Par Mustapha Boutadjine - Paris 2000 - Graphisme-collage, 120 x 90 cm

L’enfant vaudou

Par Christian Kazandjian Journaliste, écrivain

James Marshall (Jimi) Hendrix, né le 27 novembre 1942, à Seattle, aura bâti sa légende en moins de cinq ans. Il donne un premier concert avec son groupe Experience à Évreux le 13 octobre 1966, en vedette américaine de Johnny Halliday ; il meurt le 18 septembre 1970 à Londres, quelques jours après s’être produit au festival de l’île de Wight en Angleterre.
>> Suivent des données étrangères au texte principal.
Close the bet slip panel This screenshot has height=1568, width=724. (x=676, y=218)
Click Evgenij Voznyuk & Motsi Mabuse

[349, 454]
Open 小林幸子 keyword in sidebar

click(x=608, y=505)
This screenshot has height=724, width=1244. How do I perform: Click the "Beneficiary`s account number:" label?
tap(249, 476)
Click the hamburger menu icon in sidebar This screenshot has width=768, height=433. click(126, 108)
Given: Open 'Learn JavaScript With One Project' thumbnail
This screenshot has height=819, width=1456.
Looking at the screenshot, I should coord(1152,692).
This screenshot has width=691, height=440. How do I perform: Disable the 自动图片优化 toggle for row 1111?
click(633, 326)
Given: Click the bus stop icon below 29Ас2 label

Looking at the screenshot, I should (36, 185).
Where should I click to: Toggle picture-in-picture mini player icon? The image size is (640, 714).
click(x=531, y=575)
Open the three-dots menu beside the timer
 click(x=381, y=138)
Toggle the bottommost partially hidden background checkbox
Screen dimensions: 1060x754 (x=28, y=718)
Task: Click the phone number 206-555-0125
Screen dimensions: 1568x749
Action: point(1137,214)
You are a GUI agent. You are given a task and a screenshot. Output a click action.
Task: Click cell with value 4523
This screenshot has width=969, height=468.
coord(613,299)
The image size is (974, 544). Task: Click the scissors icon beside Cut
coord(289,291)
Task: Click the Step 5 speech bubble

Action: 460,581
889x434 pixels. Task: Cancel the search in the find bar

Comme les artistes qui semblent posséder cette manière d’intuition de leur mort proche, il brûle sa vie sur le bois de la guitare qu’il caresse de ses doigts de gaucher contrarié. Il invente une musique puisant aux rivières du blues, du jazz, de l’électronique : dès la première note arrachée à un instrument pleurant des accords jusqu’alors inouïs, il plante son style cosmique, sauvage, après avoir beaucoup écouté les bluesmen noirs historiques, BB King, Albert King, Muddy Waters. Qu’il arrange des blues traditionnels (Hey Joe) ou des chansons de Bob Dylan (Like a Rolling Stone), il les cisèle en joyaux de référence. Noir et Cherokee, il souffre avec ces deux peuples, les siens, que la ségrégation rejette à la marge, quand elle ne les élimine pas, livrés aux pièges de la drogue, de l’alcool et du désespoir.
Citoyen d’un monde où la violence étouffe les rêves d’une jeunesse préférant l’amour à la guerre, il crache sa colère à la gueule des dirigeants des USA qui déversent des cataractes de napalm sur le Viêt Nam. Woodstock 1969 : Star-Spangled Banner, l’hymne national, est saturé, trituré, les crépitements de la guitare Fender font écho aux bombardements des B-52 et sont autant d’avertissements à l’Amérique qui massacre des civils. Jimi Hendrix, l’enfant vaudou, a exorcisé ses peurs et celles de son peuple en réinventant le blues. Explorateur des confins de l’univers de la création, il a enrichi le jazz d’un Miles Davis, d’un Roland Kirk, d’un Gil Evans. Son premier groupe se nommait Experience, comme slogan de toute une vie. Jimi Hendrix s’est invité dans le gotha du blues, cette musique née dans les champs de coton où trimaient à en crever les esclaves noirs.